> Prompt
Report each line from the entries in which "SketchUp" can be found.

> Entries provided
--
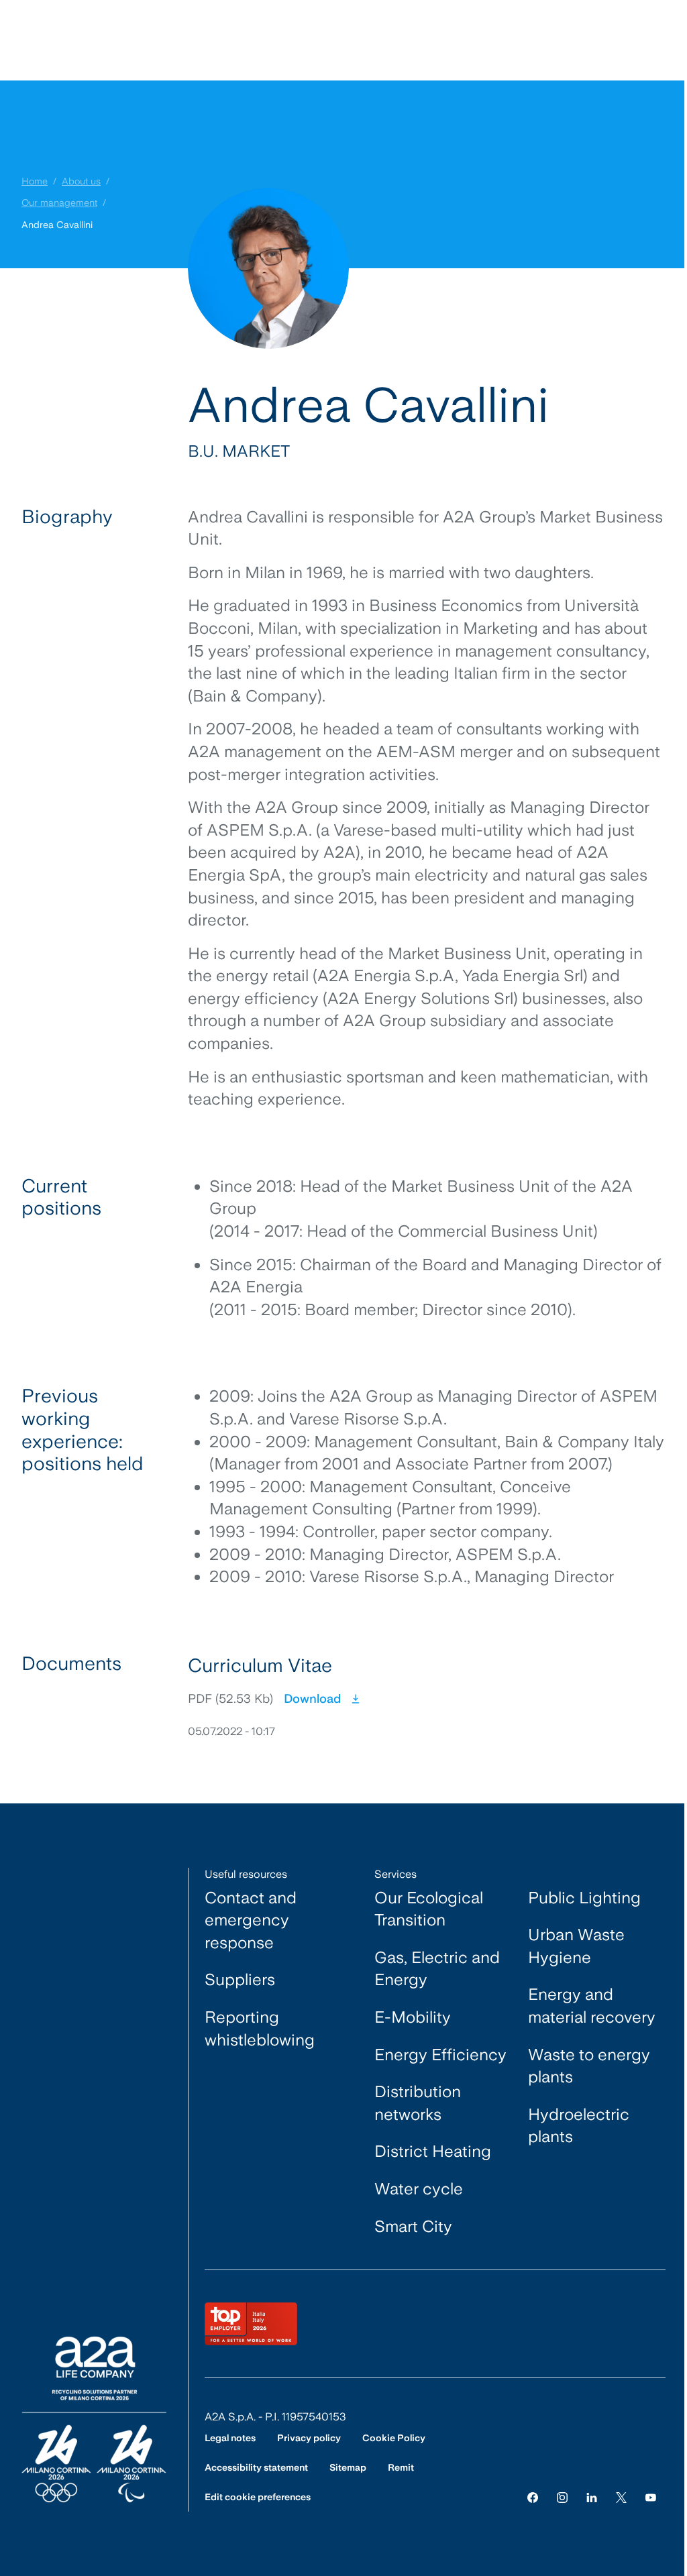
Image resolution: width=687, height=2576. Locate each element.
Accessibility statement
--
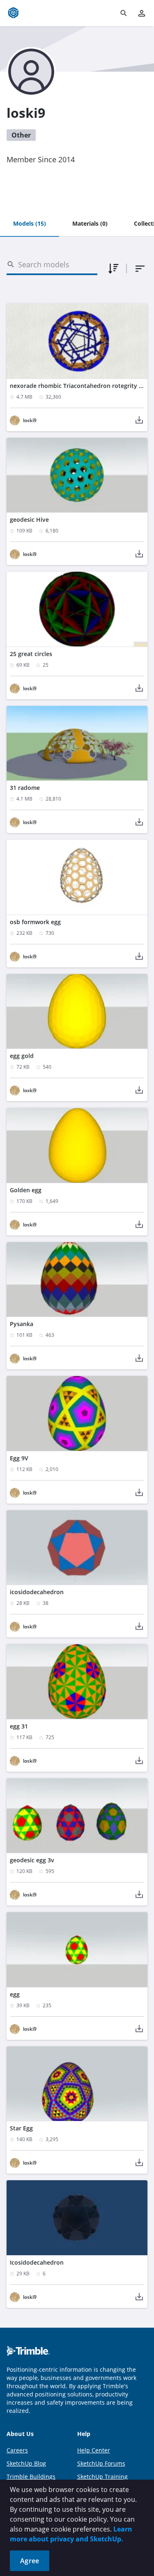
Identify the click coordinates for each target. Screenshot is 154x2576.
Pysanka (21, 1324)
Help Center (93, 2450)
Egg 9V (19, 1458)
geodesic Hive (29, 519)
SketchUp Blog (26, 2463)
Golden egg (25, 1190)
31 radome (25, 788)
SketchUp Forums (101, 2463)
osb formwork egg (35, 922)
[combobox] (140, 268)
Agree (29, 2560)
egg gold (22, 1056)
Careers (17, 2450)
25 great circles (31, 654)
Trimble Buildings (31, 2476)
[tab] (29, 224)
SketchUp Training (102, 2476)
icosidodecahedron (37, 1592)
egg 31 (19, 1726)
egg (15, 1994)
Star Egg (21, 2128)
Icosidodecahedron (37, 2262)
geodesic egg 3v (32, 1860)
--
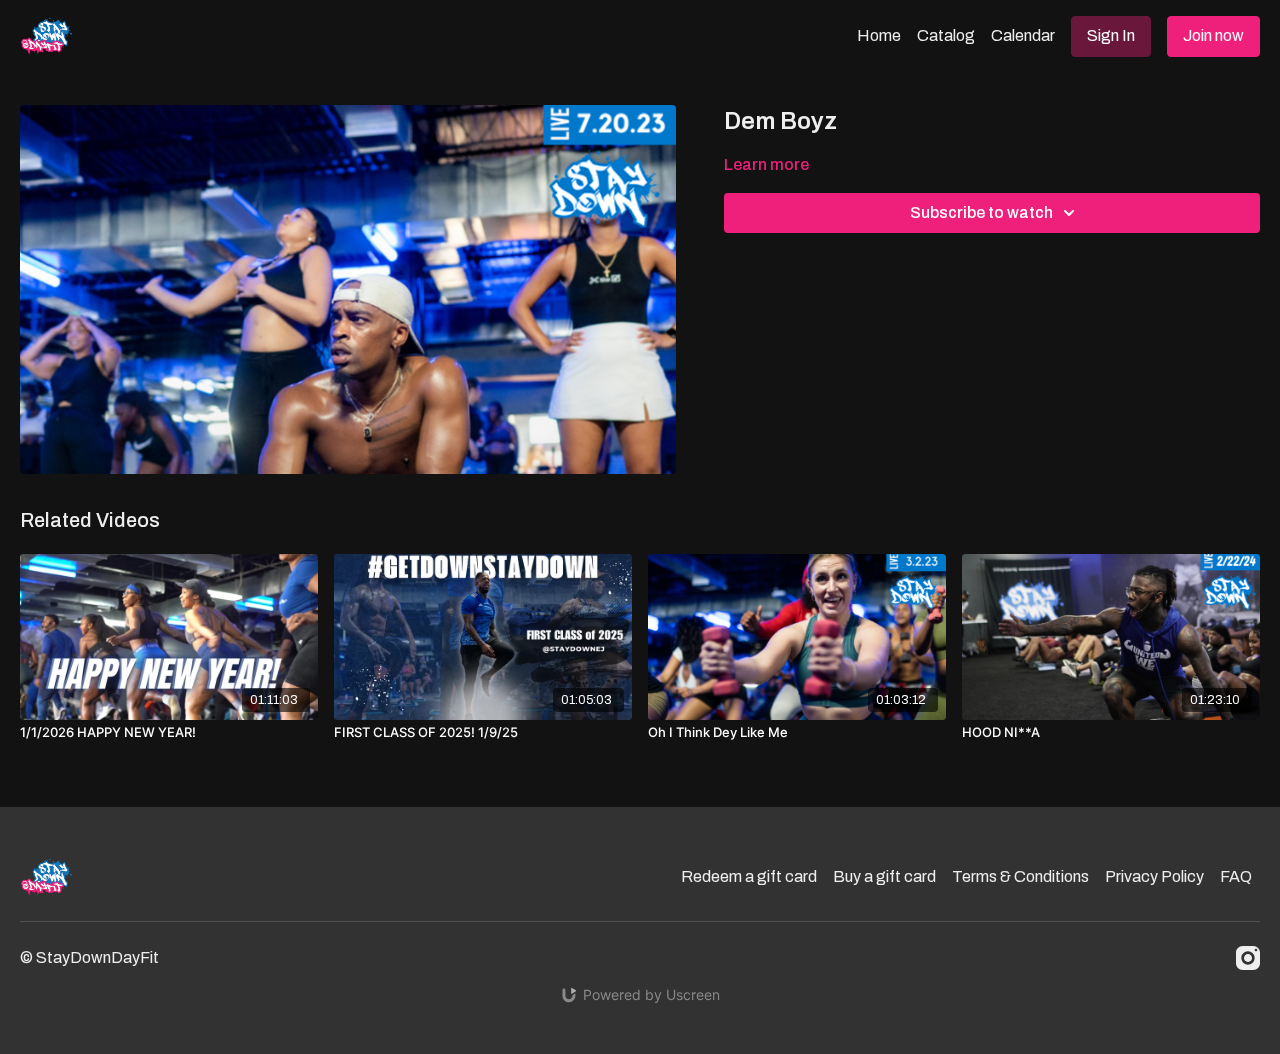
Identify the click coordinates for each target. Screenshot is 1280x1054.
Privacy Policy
--
> Response to the exercise
SketchUp Blog (26, 2463)
SketchUp Forums (101, 2463)
SketchUp Training (102, 2476)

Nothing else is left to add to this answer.